## Brief
The answer must be an exact copy of the lines from the one containing "At what coordinates" through the last line of the records, with no pictures.

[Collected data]
--

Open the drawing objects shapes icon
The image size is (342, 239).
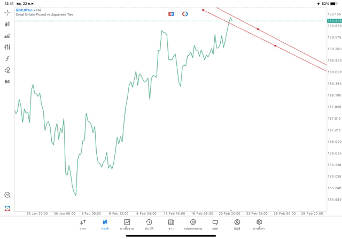7,70
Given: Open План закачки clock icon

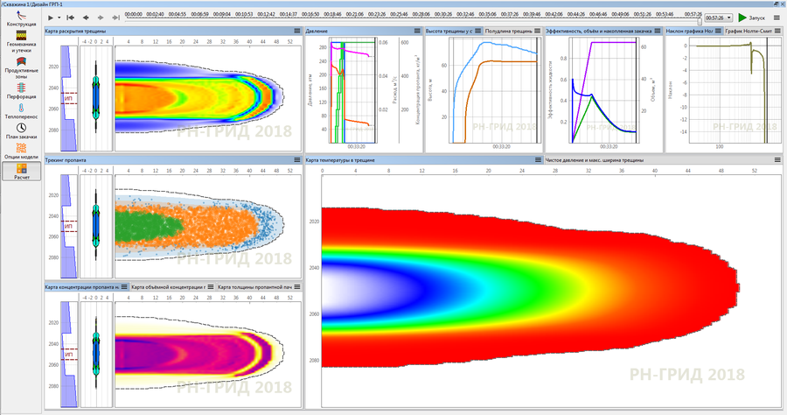Looking at the screenshot, I should 21,131.
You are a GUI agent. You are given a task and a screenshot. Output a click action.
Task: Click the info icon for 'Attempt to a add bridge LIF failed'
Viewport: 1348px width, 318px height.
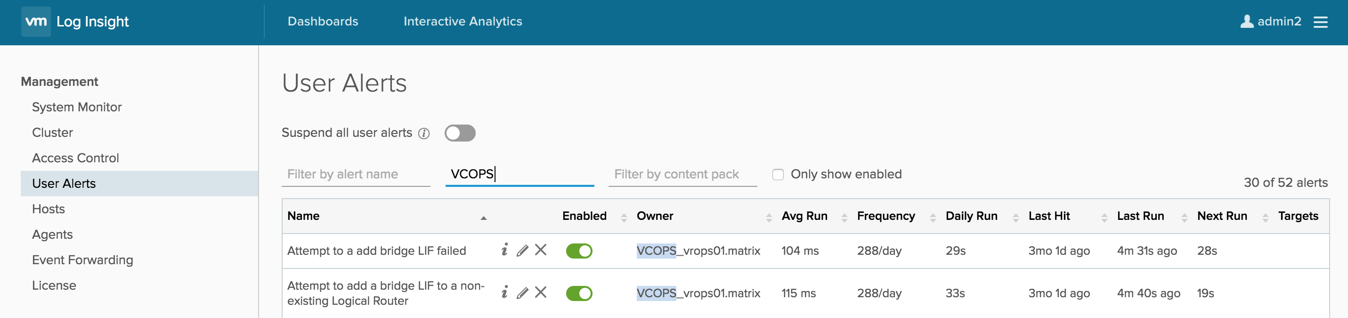(504, 250)
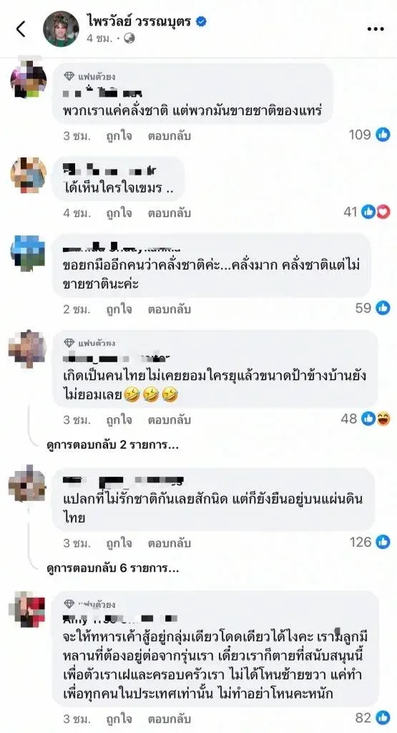The image size is (397, 733).
Task: Tap the globe public audience icon
Action: pyautogui.click(x=129, y=39)
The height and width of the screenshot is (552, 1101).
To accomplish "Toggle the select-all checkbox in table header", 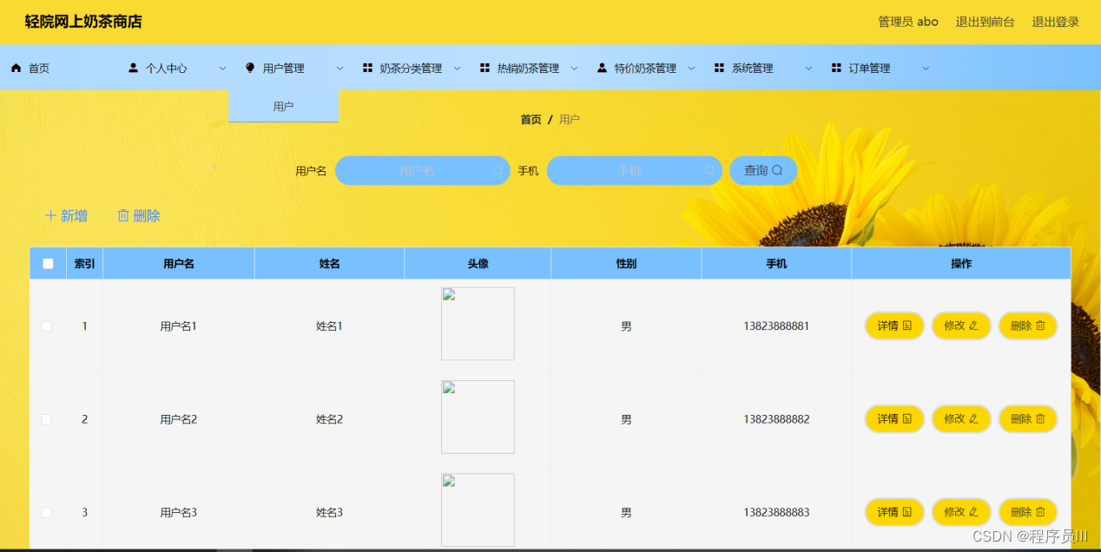I will tap(47, 263).
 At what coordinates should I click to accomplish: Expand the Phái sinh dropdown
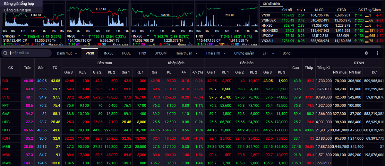[x=216, y=53]
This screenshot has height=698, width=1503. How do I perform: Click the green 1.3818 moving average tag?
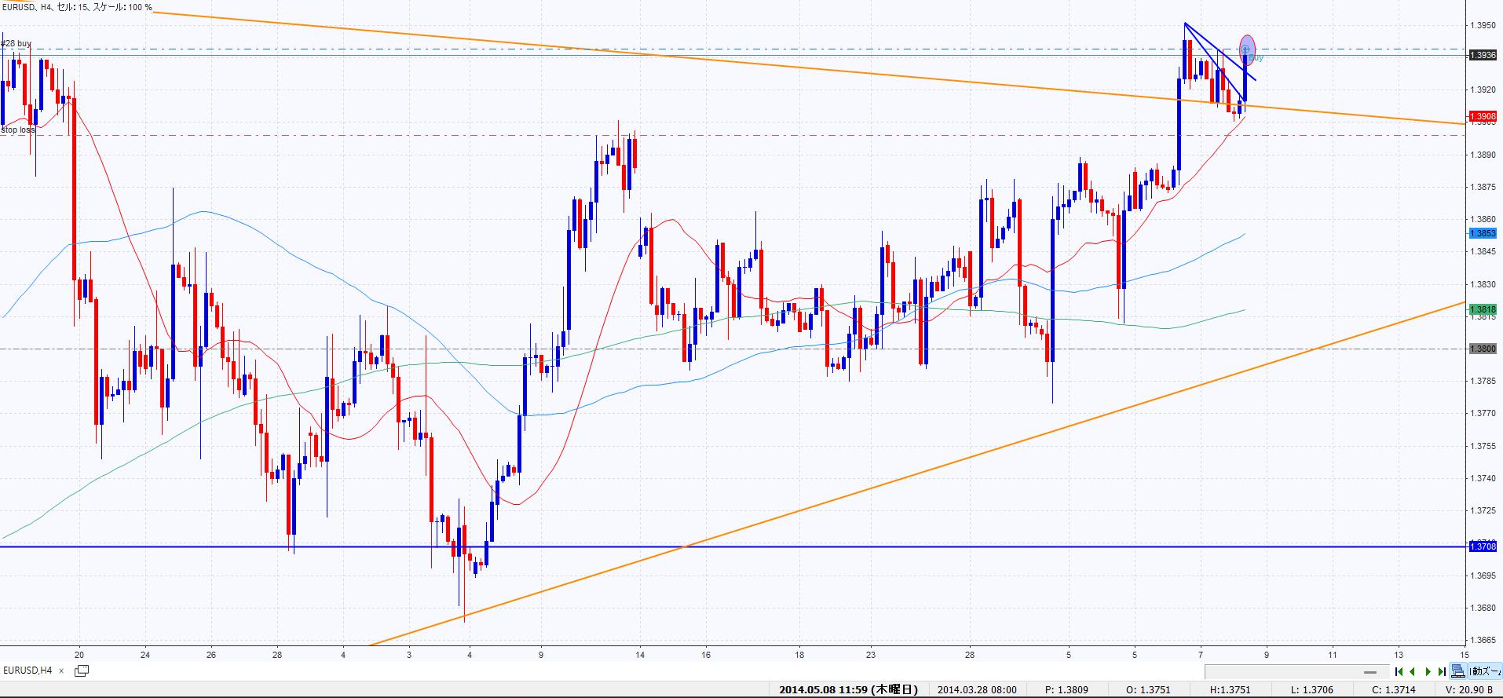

--

## Response to this exercise
 At what coordinates should I click to accomplish: Expand the Phái sinh dropdown
[x=216, y=53]
This screenshot has height=698, width=1503. How do I perform: Click the green 1.3818 moving average tag?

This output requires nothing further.